Stem Cell Transplant Effective for Select MS Patients

stem-cell (2)

Greater Benefits for Relapsing-Remitting MS Found with HSCT Therapy

Lesion load, disability improved for relapsing patients with highly active MS.

Stem cell transplantation was more effective than disease-modifying therapy (DMT) for patients with highly active relapsing-remitting multiple sclerosis (MS), a randomized clinical trial showed.

Over a median follow-up of 2 years, only three of 55 patients treated with non-myeloablative autologous hematopoietic stem cell transplantation (HSCT) had disease progression, compared with 34 of 55 patients on medication, according to Richard Burt, MD, of the Northwestern University Feinberg School of Medicine in Chicago, and colleagues.

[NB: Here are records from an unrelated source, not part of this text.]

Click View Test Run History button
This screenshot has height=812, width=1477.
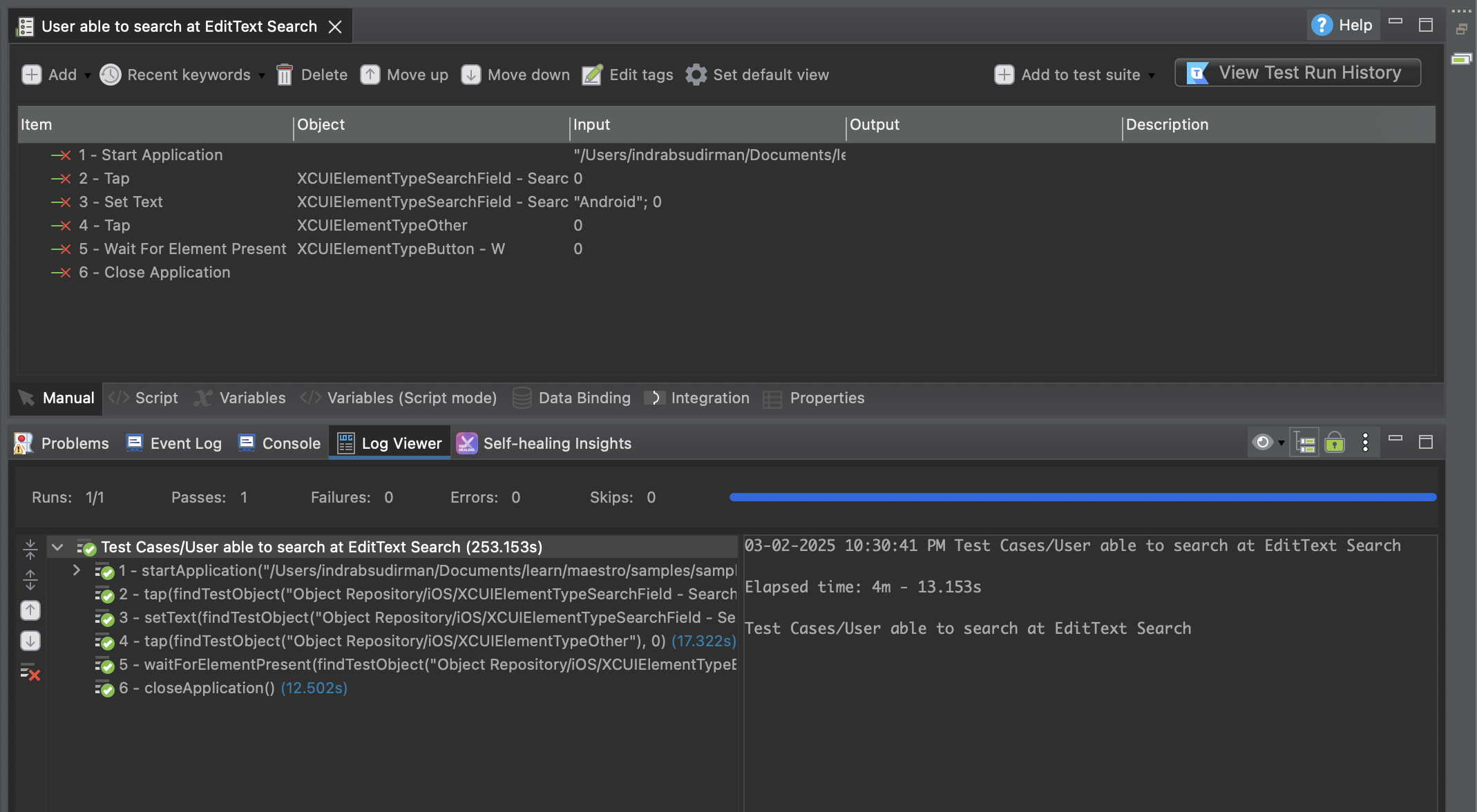[1297, 72]
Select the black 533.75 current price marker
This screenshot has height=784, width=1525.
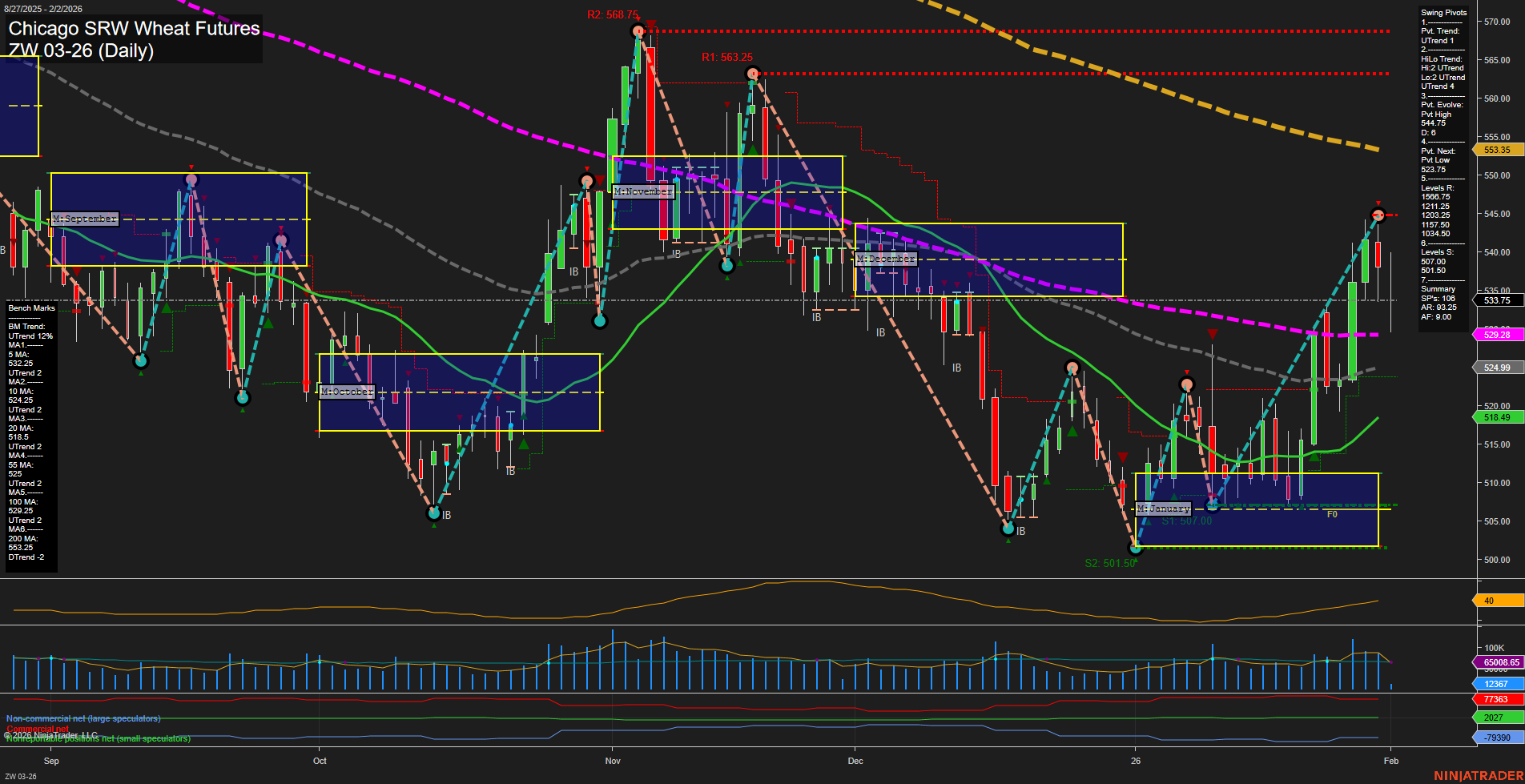pos(1497,300)
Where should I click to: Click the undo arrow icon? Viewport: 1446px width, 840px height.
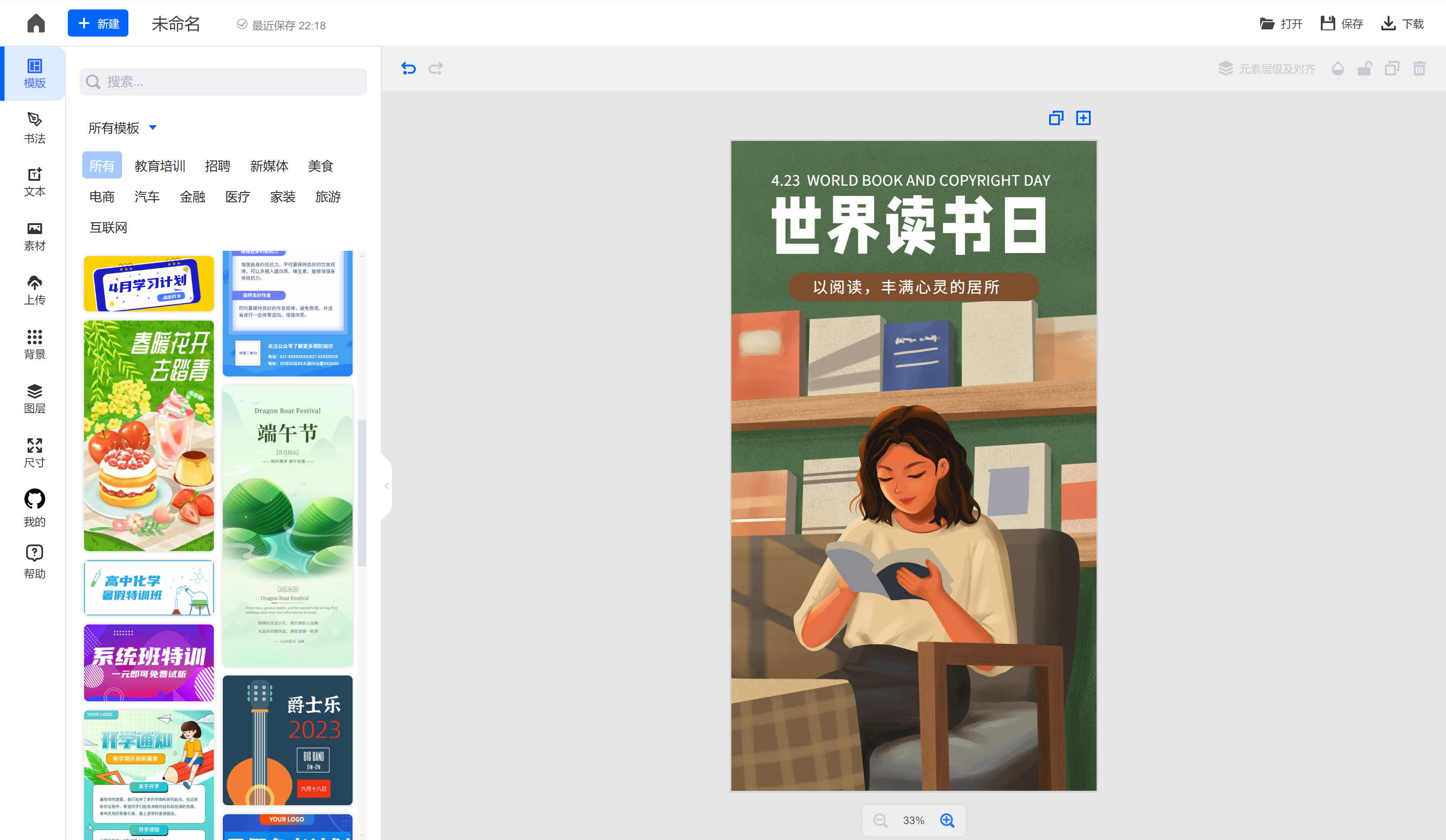point(408,69)
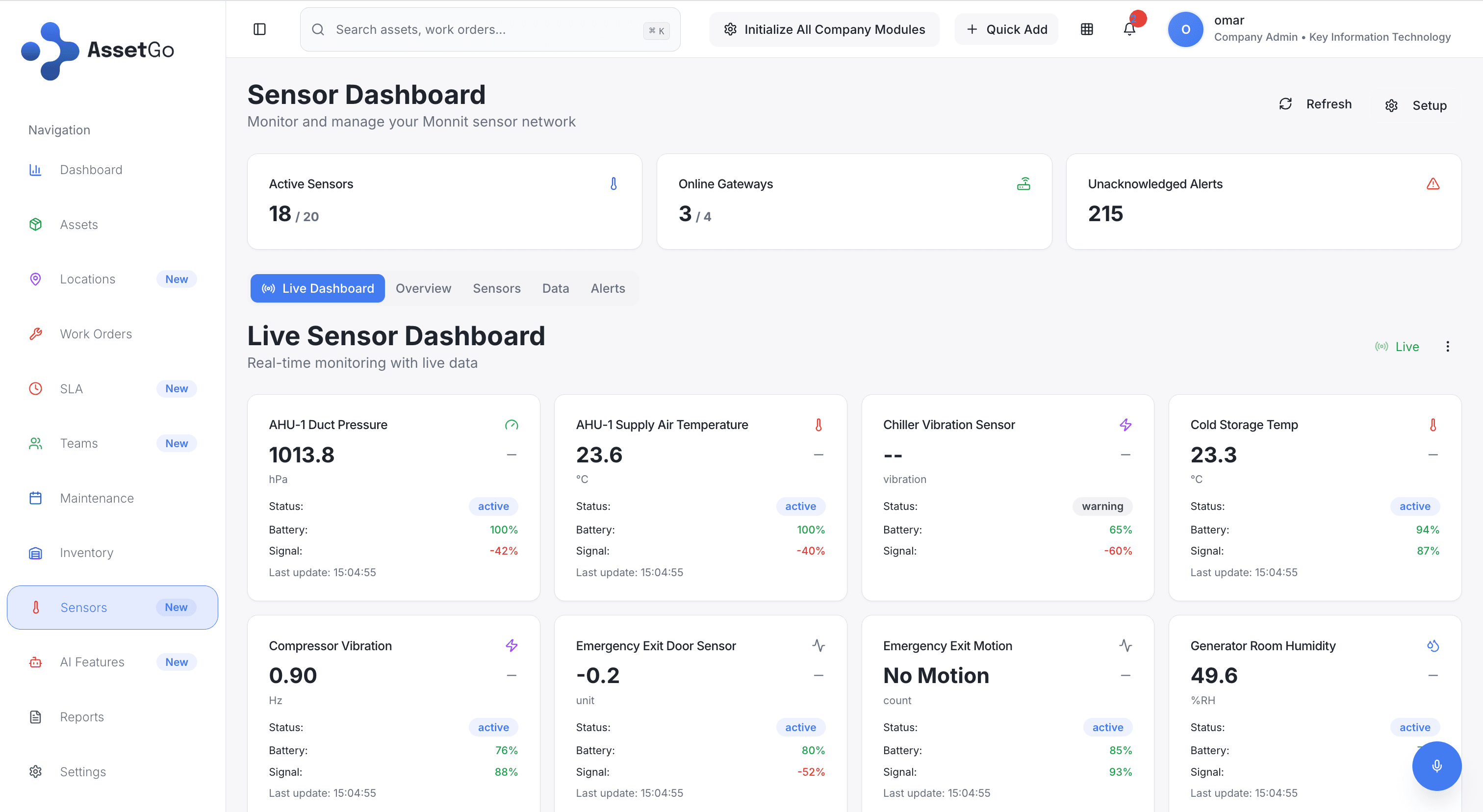
Task: Open the three-dot menu near the Live indicator
Action: (1448, 346)
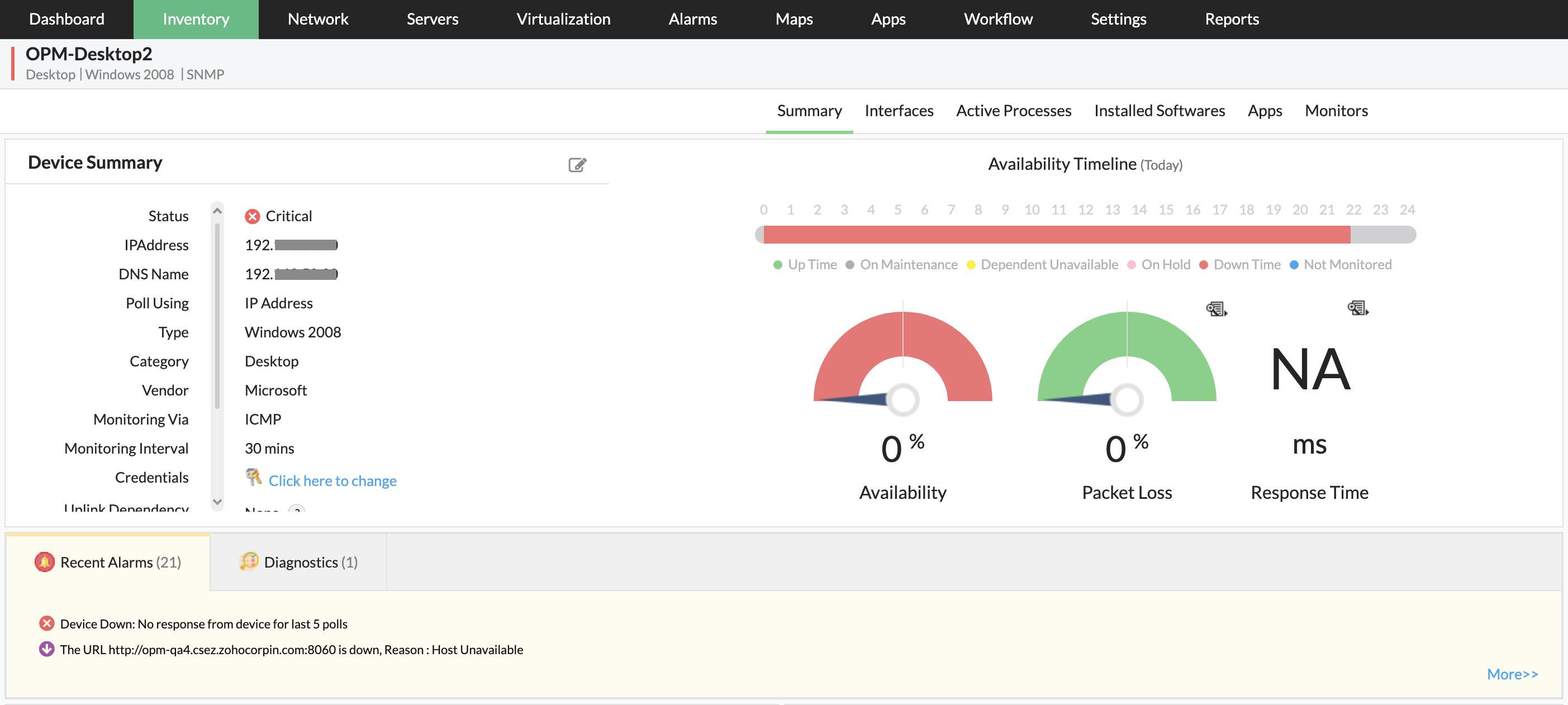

Mean disability level improved in the HCST group during the first year, but worsened in the disease-modifying therapy (DMT) group, they reported in JAMA.

“This is the first randomized trial in relapsing-remitting MS patients of hematopoietic stem cell transplantation versus best-available DMT,” Burt told MedPage Today. “You need to look at the group we treated — they had aggressively relapsing MS with moderate disability — and the results were much better than standard drug therapies.”

Two newer drugs were not included in the study, Burt noted: ocrelizumab (Ocrevus), which had not been approved during the study enrollment period, and alemtuzumab (Lemtrada), due to the autoimmune effects it has been associated with. “Because we had a built-in cross-over in the study, we didn’t know what effect alemtuzumab might have if these patients crossed over to transplant,” he said.

The trial included 110 patients with relapsing-remitting MS who had at least two relapses while receiving drug treatment in the prior year. These patients had an Expanded Disability Status Scale (EDSS) score of 2.0 to 6.0 (EDSS scores range from 0-10, with 10=worst neurologic disability) and were randomized at 4 U.S., European, and South American centers from 2005 to 2016. Mean age was 36 years and 66% were female.

Patients in the stem cell transplantation group had a non-myeloablative regimen — a lower-dose, short course of more tolerable immune-specific chemotherapy and antibodies to suppress the immune system — and discontinued DMTs prior to the trial, with variable washout periods. Patients in the DMT group were treated with a mean of 1.3 different DMTs: 21 patients received natalizumab (Tysabri), 14 received dimethyl fumarate (Tecfidera), 14 received fingolimod (Gilenya), nine received glatiramer acetate (Copaxone), seven received interferon beta-1a (Rebif), six received mitoxantrone, and one received teriflunomide (Aubagio). Patients whose EDSS worsened with continued DMT treatment could cross over to the HSCT group.

The randomized clinical trial is the first to compare HSCT to DMTs.

During the first year, mean EDSS scores improved from 3.38 to 2.36 in the HSCT group and worsened from 3.31 to 3.98 in the DMT group (between-group mean difference -1.7, 95% CI -2.03 to -1.29, P<0.001).

Clinically significant disease progression also occurred much less frequently in the HSCT-treated group than the DMT-treated group (HR 0.07, 95% CI 0.02-0.24). Rates of disease progression at 1 year were 1.92% in the HSCT group and 24.5% in the DMT group. At 5 years, they were 9.71% in the HSCT group and 75.3% in the DMT group.

The HSCT group also had fewer relapses, improved MRI lesion load, a higher proportion of patients maintaining no evidence of disease activity, and a better quality of life. There were no deaths, and no patients who received HSCT developed non-hematopoietic grade 4 toxicities, such as myocardial infarction, sepsis, or other disabling or potential life-threatening events.

“Most comparative trials between DMTs measure benefit as a slowing of MS manifestations; this trial showed a global improvement over time in the mean level of disability and MRI lesion load in the HSCT-treated group while deterioration occurred in the DMT-treated group,” noted Harold Atkins, MD, of the University of Ottawa, in an accompanying editorial.

“Despite the positive results, several aspects of this trial deserve comment,” Atkins observed. While chemotherapy doses used in this study resulted in less severe toxicity than doses used for other malignant diseases, many patients experienced moderate to severe acute toxicity soon after HSCT, he stated. No treatment-related mortality was reported here or in other published cohorts of HSCT for MS performed in this manner, but “caution in patient selection remains warranted, as deaths have been reported using the same HSCT procedure in other autoimmune diseases,” he wrote.